Mr. Zachariah Partridge found no reason to alter his opinion of his dredging crew; as the days lengthened and the hours of labor increased, he was paid his £5 bonus for a full load more frequently than he had dreamed possible. These fellows made a ritual out of keeping fit by working and eating well.

Like everybody else on that populous river from the bum boat denizens to the hulk gaolers, he was well aware that Botany Bay loomed. This disposed him to be generous with his crew because he knew that were they chosen to sail, his chances of getting another crew half as good were slender. The Ricketts tobacco had arrived, together with a small keg of wonderful rum. So when Richard and his men wanted the services of a bum boat vending sometimes peculiar wares, he indulged them provided that the dredge scooped in its stipulated amount of ballast. Fascinated, he watched them accumulate duck clothing, sea soap, shoes, scissors, good razors, strops, whetstones, fine-toothed combs, oil of tar, extract of malt, underdrawers, thick stockings, liniment, string, stout sacks, screws, tools.
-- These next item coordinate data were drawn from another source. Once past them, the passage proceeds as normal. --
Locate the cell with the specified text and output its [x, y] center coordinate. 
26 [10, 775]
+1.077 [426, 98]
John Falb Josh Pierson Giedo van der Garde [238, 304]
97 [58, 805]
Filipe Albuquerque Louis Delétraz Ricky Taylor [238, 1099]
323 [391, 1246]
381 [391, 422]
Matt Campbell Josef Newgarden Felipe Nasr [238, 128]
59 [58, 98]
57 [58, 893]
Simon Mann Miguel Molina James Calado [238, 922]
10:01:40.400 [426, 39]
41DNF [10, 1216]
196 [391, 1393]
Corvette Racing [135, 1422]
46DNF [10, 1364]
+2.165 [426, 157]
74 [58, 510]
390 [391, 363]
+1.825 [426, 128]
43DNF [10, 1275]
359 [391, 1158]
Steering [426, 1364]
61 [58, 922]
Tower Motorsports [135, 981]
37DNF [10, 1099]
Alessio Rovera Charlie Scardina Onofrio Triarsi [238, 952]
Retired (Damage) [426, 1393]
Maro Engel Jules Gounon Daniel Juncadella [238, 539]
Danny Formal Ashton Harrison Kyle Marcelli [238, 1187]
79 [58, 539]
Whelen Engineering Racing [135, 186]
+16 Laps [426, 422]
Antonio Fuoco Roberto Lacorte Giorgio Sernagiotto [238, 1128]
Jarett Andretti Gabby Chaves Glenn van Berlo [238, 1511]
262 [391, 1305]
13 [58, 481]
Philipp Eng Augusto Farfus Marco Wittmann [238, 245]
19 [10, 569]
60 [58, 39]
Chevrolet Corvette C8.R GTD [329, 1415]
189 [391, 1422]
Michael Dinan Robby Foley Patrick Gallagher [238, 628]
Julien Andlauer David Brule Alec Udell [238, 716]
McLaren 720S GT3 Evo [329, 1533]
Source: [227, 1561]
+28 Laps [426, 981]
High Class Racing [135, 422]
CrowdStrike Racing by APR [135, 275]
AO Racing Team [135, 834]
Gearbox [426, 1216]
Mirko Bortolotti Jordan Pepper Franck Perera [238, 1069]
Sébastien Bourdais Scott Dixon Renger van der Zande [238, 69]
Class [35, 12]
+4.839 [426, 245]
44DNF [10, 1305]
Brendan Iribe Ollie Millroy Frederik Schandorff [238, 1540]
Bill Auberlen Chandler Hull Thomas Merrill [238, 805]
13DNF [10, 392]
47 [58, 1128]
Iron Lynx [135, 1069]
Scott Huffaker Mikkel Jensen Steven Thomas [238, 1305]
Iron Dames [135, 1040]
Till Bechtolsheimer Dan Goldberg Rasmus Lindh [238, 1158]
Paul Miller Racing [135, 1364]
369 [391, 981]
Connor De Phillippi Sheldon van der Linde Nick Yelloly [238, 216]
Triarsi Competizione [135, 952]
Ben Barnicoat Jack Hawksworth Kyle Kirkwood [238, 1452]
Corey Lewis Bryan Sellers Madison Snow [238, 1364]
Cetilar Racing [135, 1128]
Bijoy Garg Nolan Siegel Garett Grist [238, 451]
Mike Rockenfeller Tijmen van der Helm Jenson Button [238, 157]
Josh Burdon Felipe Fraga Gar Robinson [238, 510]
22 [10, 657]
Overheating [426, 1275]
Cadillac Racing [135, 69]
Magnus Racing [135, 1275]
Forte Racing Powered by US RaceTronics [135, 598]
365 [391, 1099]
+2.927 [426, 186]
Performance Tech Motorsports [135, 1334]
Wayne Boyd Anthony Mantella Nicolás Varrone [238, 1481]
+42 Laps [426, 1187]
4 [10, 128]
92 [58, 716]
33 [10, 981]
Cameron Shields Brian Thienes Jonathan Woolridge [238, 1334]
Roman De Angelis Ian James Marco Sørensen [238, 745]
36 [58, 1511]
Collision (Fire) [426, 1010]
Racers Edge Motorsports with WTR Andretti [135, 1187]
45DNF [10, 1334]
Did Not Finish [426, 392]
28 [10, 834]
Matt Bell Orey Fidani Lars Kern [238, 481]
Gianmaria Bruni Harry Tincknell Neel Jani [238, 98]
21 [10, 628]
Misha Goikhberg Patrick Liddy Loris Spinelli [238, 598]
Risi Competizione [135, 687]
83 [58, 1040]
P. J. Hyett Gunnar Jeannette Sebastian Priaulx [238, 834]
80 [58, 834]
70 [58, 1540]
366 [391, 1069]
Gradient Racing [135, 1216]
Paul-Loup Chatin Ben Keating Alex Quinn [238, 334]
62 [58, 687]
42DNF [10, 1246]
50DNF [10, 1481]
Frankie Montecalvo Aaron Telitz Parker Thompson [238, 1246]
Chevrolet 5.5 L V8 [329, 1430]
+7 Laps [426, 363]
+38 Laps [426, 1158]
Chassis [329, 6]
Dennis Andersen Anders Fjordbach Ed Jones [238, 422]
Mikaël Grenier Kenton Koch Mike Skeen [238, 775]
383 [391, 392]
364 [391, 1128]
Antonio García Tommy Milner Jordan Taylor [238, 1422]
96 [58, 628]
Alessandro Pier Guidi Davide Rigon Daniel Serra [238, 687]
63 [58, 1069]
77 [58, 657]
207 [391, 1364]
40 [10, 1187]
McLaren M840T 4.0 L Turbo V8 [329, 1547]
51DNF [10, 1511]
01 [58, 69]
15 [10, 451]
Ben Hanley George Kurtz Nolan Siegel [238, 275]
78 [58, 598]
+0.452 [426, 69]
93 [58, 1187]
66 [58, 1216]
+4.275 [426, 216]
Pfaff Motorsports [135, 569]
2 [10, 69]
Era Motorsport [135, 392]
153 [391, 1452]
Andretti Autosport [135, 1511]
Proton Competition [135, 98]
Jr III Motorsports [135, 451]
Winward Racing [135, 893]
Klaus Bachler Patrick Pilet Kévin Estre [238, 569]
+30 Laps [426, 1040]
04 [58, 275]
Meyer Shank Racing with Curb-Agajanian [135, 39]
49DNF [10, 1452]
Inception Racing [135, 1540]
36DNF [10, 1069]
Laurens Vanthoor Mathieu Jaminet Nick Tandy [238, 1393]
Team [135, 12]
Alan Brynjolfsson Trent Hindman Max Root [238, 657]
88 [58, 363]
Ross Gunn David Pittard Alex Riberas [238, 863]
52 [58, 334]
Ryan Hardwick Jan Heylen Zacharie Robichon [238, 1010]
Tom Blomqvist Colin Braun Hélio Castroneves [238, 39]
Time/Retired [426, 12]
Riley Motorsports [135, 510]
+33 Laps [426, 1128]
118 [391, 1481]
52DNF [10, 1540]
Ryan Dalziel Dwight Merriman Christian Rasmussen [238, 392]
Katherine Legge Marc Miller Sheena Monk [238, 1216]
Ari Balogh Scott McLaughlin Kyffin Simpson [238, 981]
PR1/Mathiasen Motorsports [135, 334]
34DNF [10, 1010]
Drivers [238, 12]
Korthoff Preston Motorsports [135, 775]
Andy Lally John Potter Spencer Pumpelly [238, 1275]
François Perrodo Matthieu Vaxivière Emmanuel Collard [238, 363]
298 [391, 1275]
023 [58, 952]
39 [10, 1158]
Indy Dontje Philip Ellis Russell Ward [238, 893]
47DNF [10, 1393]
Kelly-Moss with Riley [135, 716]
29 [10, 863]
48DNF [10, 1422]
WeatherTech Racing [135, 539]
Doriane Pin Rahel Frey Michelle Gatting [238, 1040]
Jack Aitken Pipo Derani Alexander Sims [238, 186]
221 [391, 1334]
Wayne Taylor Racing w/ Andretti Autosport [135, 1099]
“Ye’re touched in the noddle,” he observed. “D’ye expect to be Noahses?”

“Aye,” said Richard solemnly. “That is a fitting comparison. I doubt there are any bum boats at Botany Bay.”

News came from Jem Thistlethwaite whenever he had more of it. In late August he was able to tell them that Lord Sydney had written formally to the Lords Commissioners of the Treasury and notified them that 750 convicts were to be ferried to a new colony in New South Wales likely to be situated at Botany Bay. They would be in the custody of His Majesty’s Royal Navy and under the direct control of three companies of marines, who were to sign on for three years’ duty dating from arrival in New South Wales.